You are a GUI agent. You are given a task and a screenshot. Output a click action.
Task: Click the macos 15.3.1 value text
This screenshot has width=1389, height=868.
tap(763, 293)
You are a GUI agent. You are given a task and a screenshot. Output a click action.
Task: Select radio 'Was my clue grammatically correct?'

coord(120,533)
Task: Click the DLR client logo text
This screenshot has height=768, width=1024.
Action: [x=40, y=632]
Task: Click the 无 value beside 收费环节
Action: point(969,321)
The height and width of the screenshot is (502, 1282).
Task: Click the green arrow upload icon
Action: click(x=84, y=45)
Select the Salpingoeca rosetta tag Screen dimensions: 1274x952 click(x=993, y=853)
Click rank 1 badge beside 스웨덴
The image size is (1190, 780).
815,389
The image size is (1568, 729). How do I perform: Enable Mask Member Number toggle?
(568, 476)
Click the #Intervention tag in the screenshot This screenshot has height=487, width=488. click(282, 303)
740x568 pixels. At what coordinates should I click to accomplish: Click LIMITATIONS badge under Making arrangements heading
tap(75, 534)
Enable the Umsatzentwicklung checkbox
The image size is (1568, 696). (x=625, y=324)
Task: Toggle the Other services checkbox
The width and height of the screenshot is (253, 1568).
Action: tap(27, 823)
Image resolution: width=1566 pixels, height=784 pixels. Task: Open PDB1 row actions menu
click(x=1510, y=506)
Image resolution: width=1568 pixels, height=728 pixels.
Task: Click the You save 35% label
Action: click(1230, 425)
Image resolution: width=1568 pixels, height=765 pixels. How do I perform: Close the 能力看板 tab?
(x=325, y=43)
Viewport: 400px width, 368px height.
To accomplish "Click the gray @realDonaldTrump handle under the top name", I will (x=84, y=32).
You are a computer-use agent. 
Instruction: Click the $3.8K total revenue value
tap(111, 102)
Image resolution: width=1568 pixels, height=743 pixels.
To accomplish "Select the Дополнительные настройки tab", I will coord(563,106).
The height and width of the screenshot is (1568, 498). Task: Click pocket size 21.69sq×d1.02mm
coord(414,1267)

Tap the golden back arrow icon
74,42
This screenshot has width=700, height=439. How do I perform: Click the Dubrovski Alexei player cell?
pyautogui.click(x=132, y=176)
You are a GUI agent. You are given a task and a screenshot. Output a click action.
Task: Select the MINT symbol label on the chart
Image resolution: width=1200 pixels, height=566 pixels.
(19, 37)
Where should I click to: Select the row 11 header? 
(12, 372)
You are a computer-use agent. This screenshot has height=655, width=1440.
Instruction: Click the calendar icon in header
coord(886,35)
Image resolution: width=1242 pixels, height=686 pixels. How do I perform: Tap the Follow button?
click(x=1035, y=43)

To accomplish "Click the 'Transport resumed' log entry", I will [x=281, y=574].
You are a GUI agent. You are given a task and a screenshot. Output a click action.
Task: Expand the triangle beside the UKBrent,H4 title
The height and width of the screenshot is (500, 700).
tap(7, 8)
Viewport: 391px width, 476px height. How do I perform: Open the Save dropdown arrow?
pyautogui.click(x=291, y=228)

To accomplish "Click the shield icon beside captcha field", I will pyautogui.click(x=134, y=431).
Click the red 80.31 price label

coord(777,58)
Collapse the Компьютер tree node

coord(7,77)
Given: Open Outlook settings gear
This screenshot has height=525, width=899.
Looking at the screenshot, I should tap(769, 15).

▶ Action item
Look through the material above for the string "text" and copy each line that has it.

▶ Answer box
Task: Click the macos 15.3.1 value text
Task: Click the DLR client logo text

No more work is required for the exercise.